The APC/C and CBP/p300 cooperate to regulate transcription and cell-cycle progression

The anaphase- promoting complex/ cyclosome ( APC/ C) is a multicomponent E3 ubiquitin ligase that, by targeting protein substrates for 26S proteasome- mediated degradation through ubiquitination, coordinates the temporal progression of eukaryotic cells through mitosis and the subsequent G1 phase of the cell cycle(1-4). Other functions of the APC/ C are, however, less well defined. Here we show that two APC/ C components, APC5 and APC7, interact directly with the coactivators CBP and p300 through protein - protein interaction domains that are evolutionarily conserved in adenovirus E1A(5-8).
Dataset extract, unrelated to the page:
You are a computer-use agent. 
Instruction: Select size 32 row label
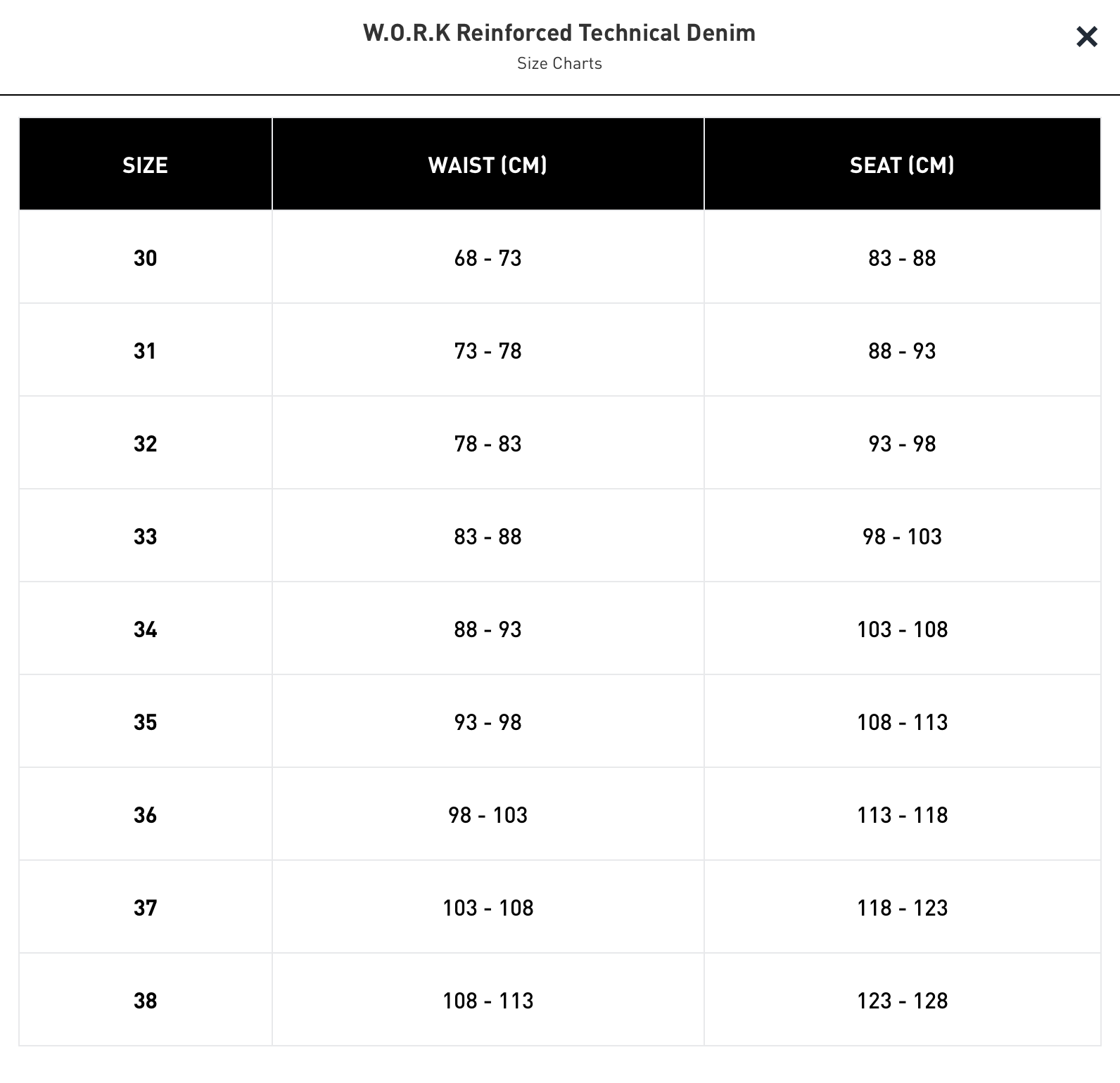tap(145, 444)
This interaction stimulates intrinsic CBP/ p300 acetyltransferase activity and potentiates CBP/ p300- dependent transcription. We also show that APC5 and APC7 suppress E1A- mediated transformation in a CBP/ p300- dependent manner, indicating that these components of the APC/ C may be targeted during cellular transformation. Furthermore, we establish that CBP is required in APC/ C function; specifically, gene ablation of CBP by RNA- mediated interference markedly reduces the E3 ubiquitin ligase activity of the APC/ C and the progression of cells through mitosis. Taken together, our results define discrete roles for the APC/ C - CBP/ p300 complexes in growth regulation.